Assignment
Among the entries that follow, find every line with the word "computer" and copy it.

BEGIN Dataset records

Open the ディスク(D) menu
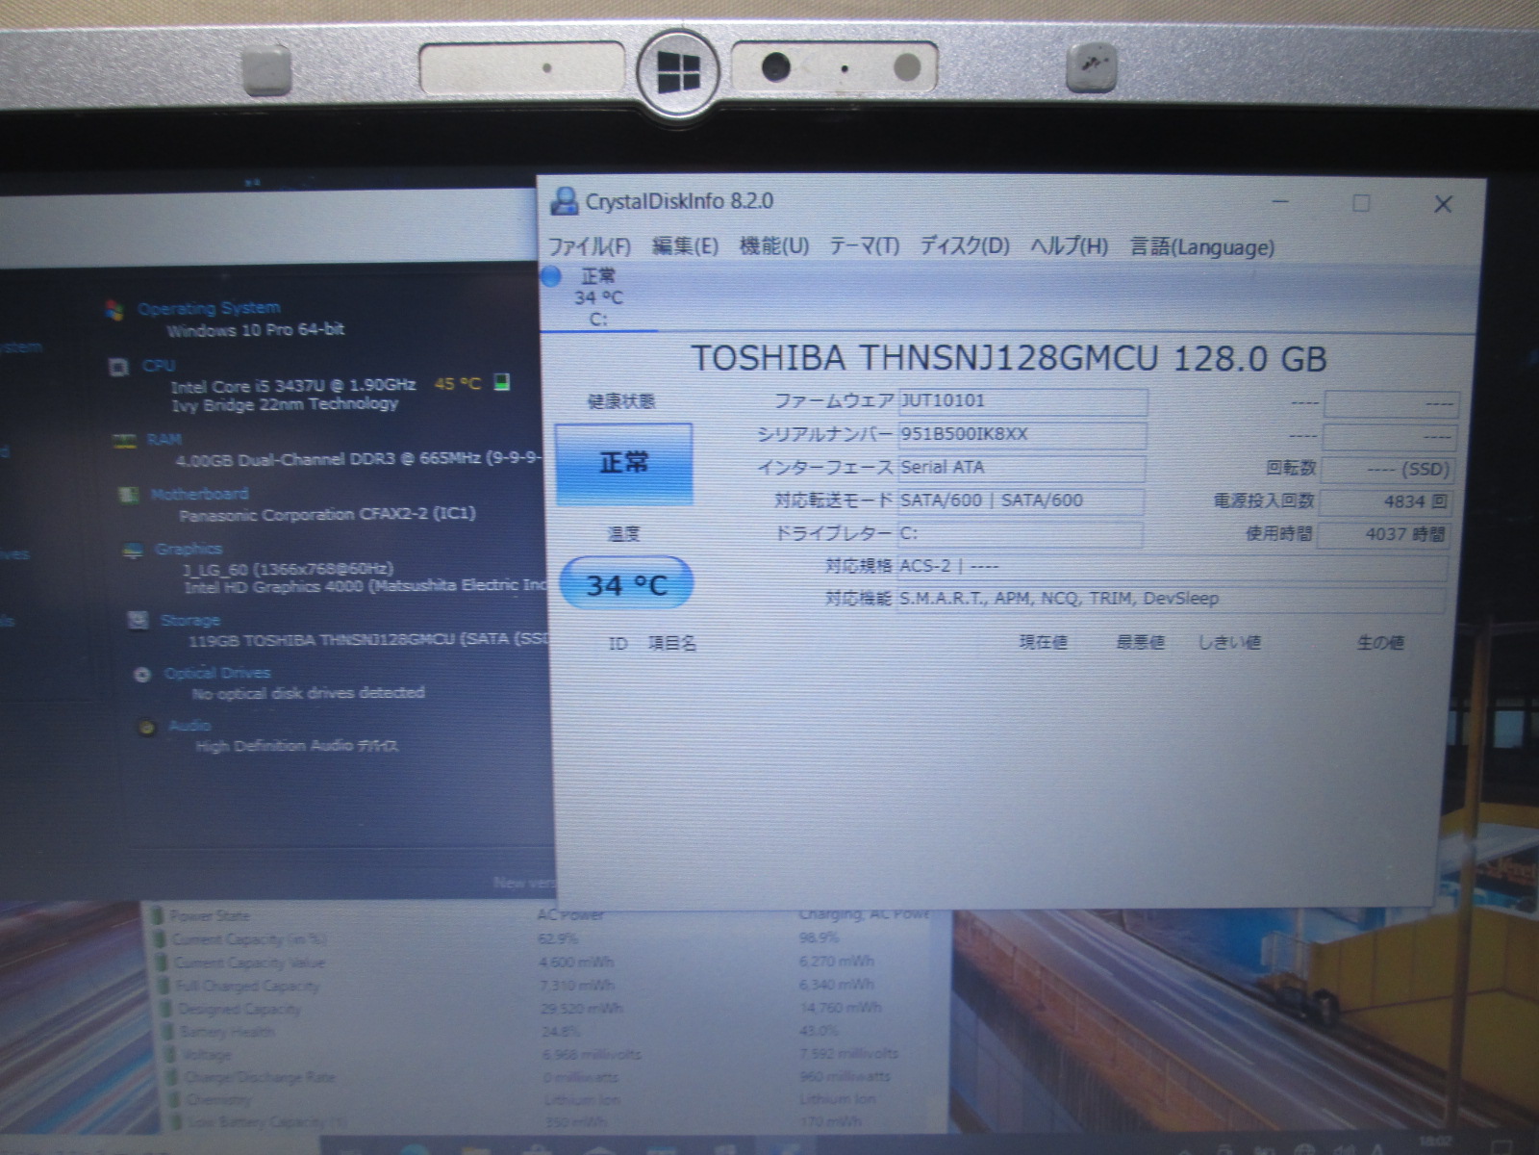coord(964,246)
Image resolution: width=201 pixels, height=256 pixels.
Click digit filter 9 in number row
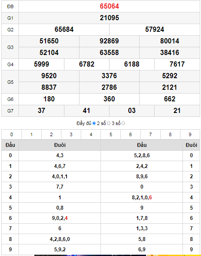[190, 134]
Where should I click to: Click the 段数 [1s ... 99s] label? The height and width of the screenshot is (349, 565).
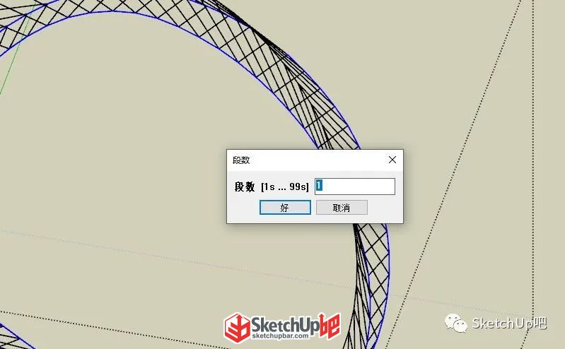(272, 187)
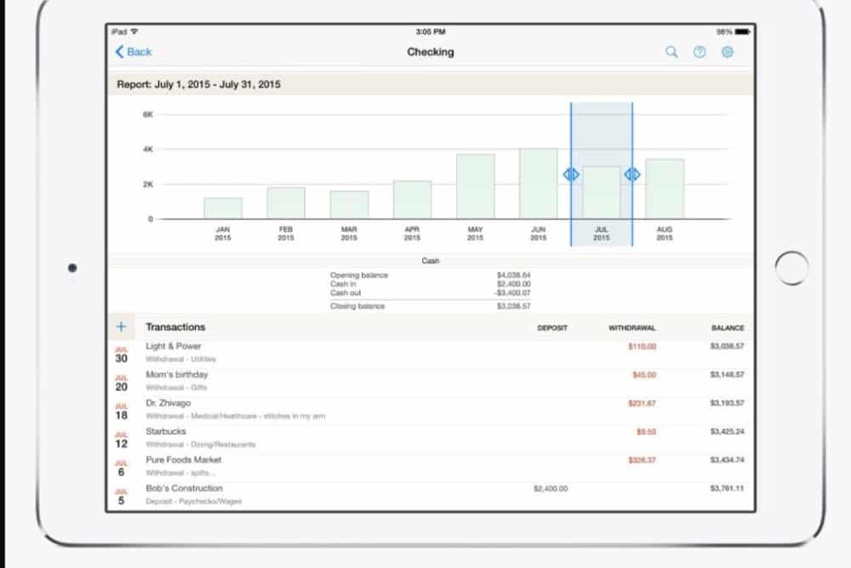Screen dimensions: 851x568
Task: Open the Dr. Zhivago transaction
Action: coord(426,409)
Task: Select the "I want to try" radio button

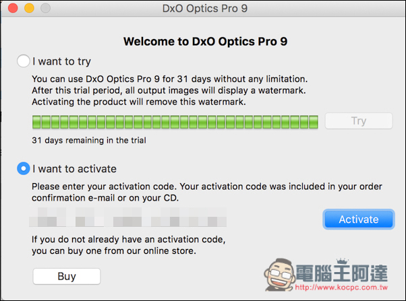Action: click(x=24, y=61)
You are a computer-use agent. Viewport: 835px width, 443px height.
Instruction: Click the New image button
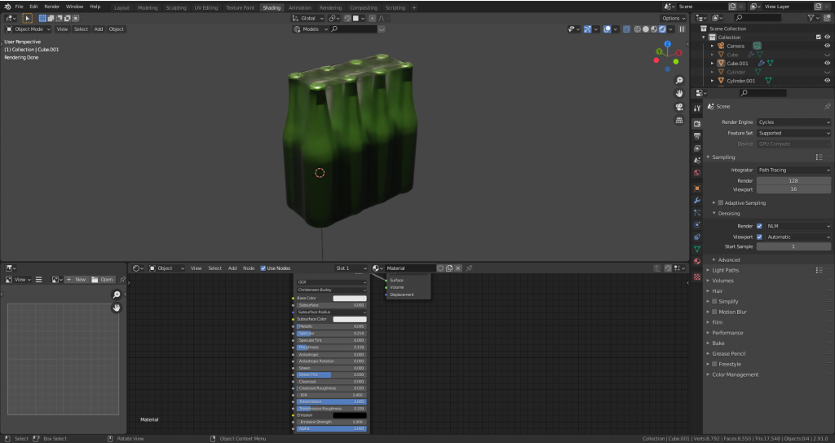pyautogui.click(x=77, y=280)
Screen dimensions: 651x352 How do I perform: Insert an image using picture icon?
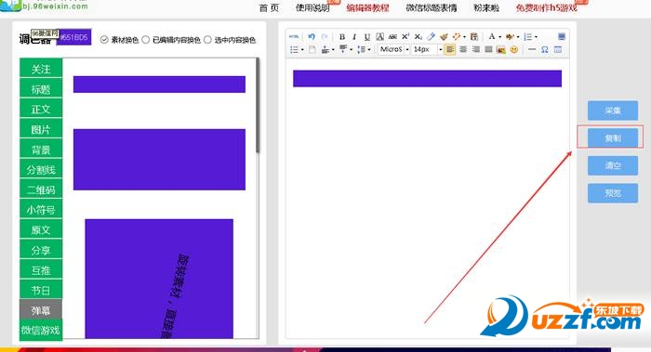[501, 50]
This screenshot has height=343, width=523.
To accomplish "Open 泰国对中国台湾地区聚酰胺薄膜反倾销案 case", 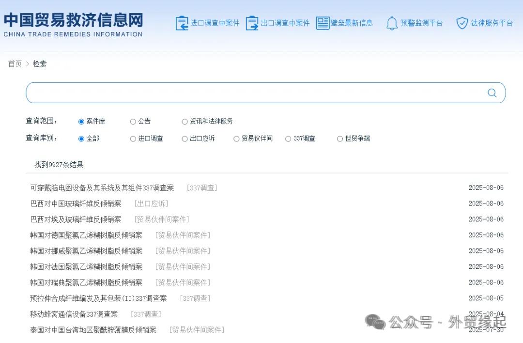I will (92, 330).
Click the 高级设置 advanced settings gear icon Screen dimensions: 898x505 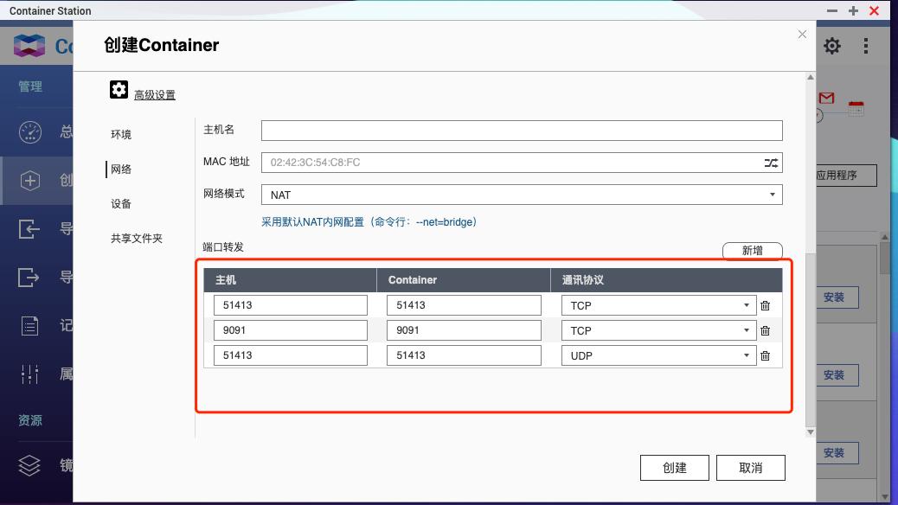(119, 88)
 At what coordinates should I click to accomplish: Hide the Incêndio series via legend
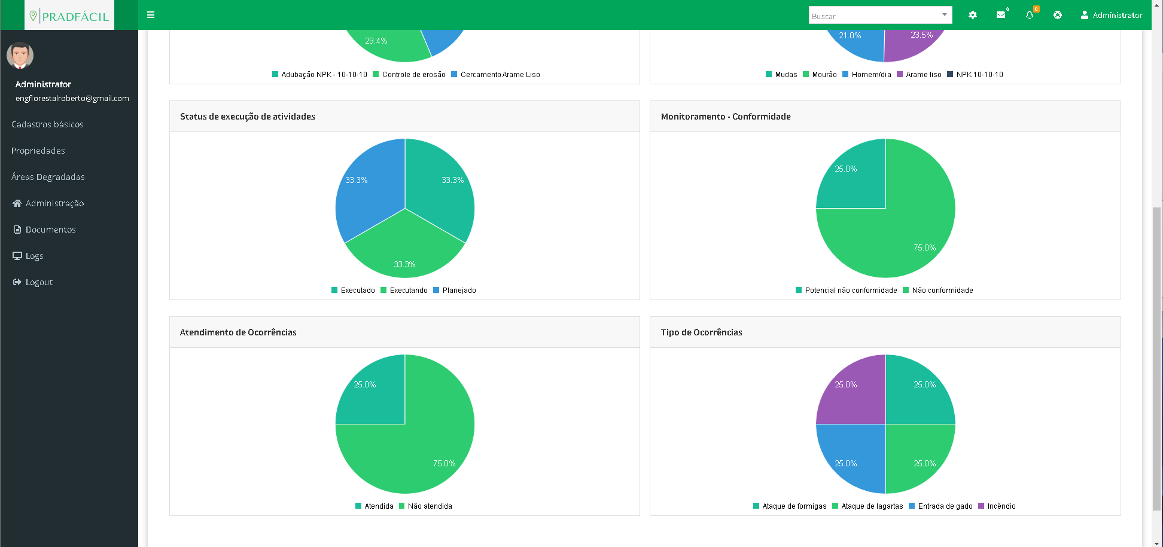pos(1001,506)
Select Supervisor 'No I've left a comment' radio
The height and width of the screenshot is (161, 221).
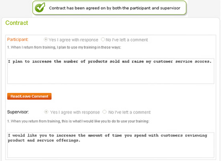click(x=104, y=112)
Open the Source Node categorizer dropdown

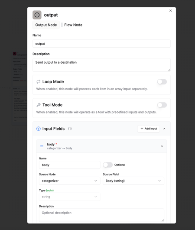click(69, 181)
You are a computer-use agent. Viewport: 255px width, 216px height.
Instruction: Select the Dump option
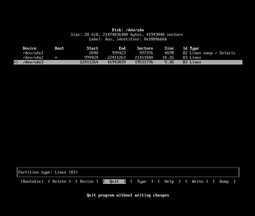pyautogui.click(x=224, y=181)
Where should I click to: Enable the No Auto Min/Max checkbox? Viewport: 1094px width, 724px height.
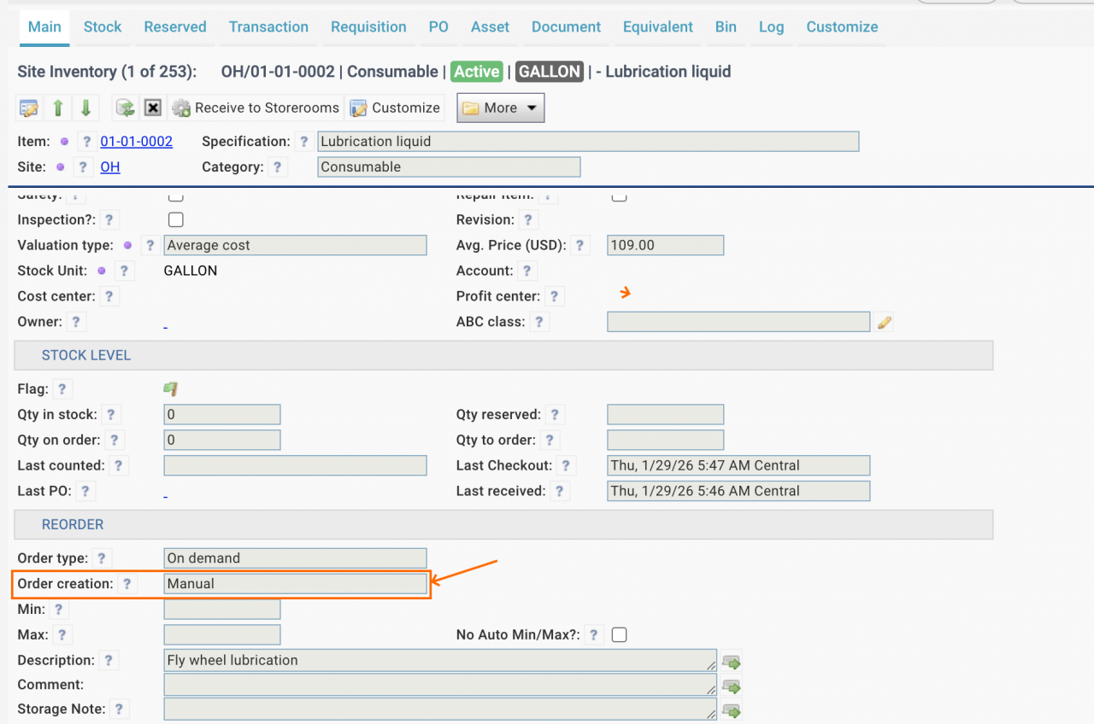pos(620,634)
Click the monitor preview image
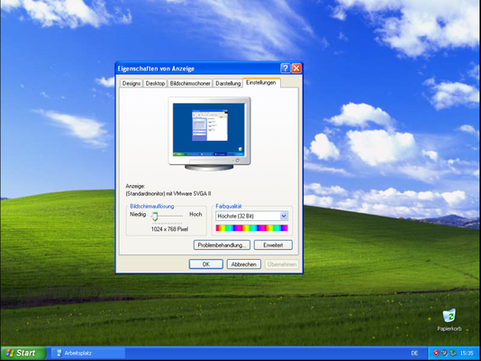Screen dimensions: 481x361 [x=209, y=134]
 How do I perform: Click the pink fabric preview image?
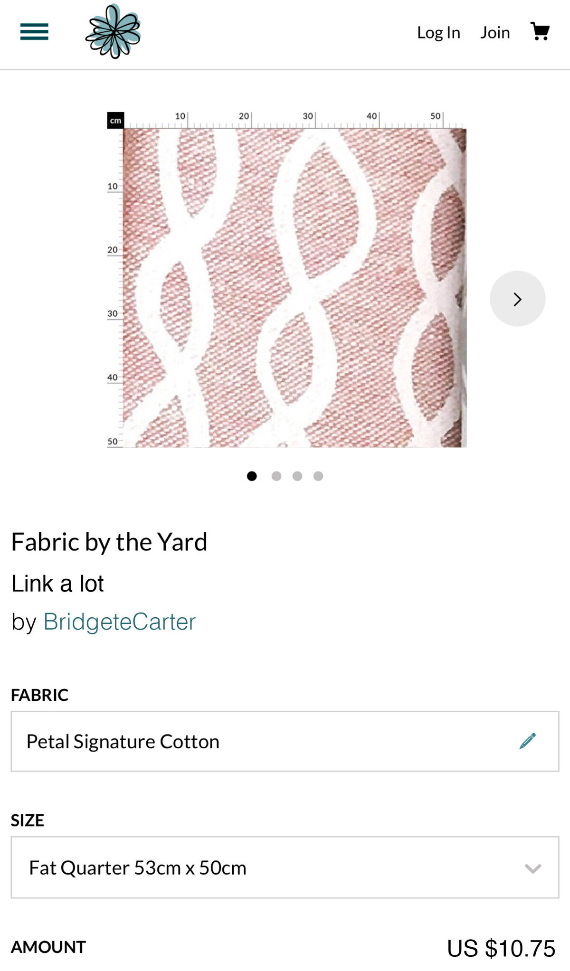coord(295,288)
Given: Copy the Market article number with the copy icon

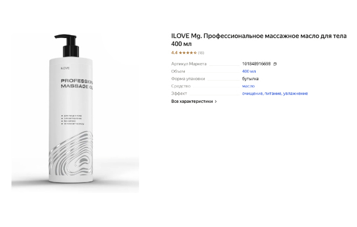Looking at the screenshot, I should click(275, 64).
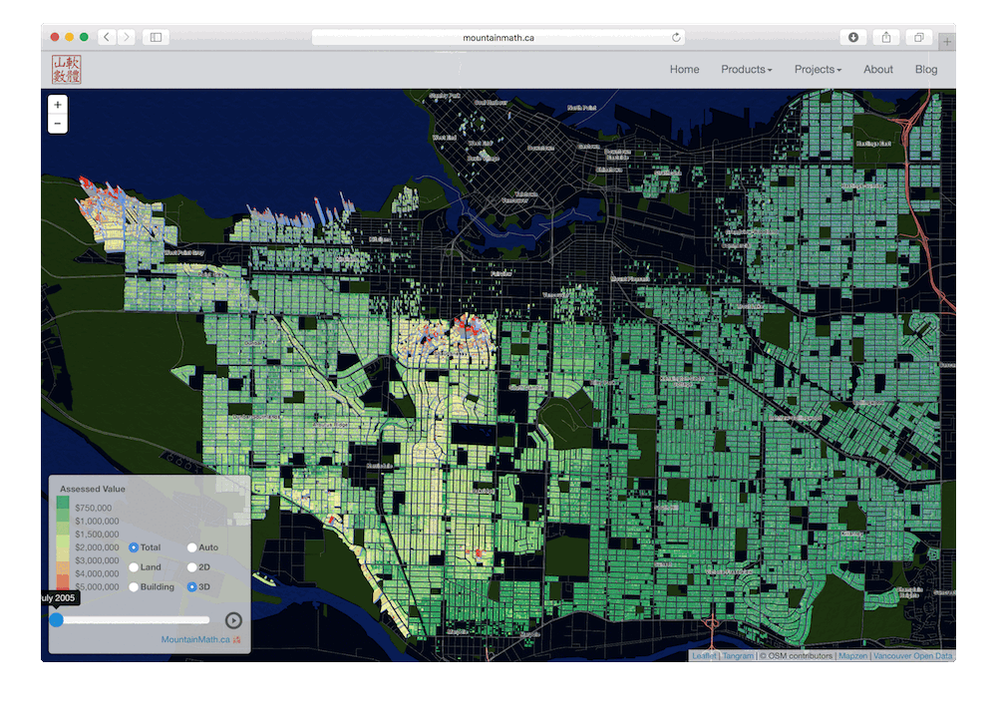The image size is (997, 720).
Task: Choose the Auto view option
Action: coord(192,547)
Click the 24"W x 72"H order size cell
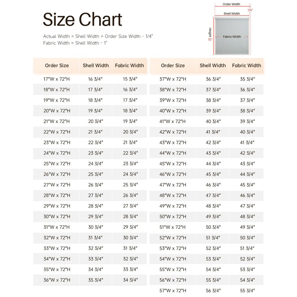297x297 pixels. pos(57,153)
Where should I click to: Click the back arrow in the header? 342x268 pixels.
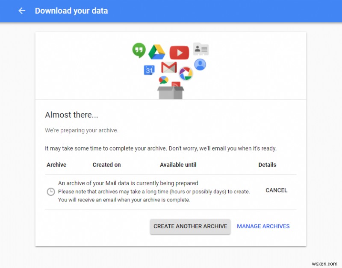click(x=22, y=11)
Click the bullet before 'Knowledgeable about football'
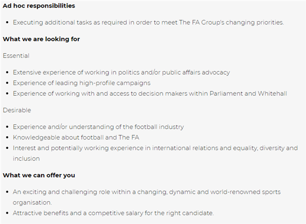The width and height of the screenshot is (306, 224). click(x=7, y=137)
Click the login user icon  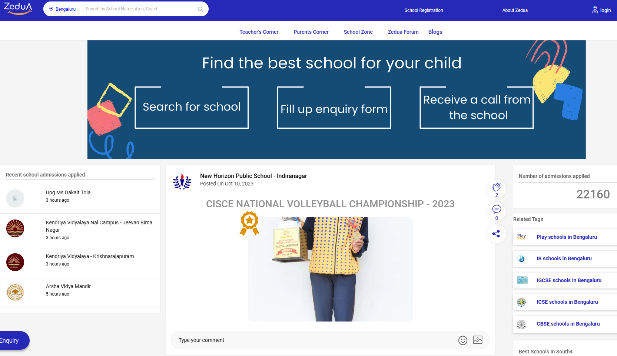(x=595, y=10)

END Dataset records

Result for this exercise
You are a computer-use agent. Viewport: 835px width, 443px height.
You are a computer-use agent. Viewport: 255px width, 216px height.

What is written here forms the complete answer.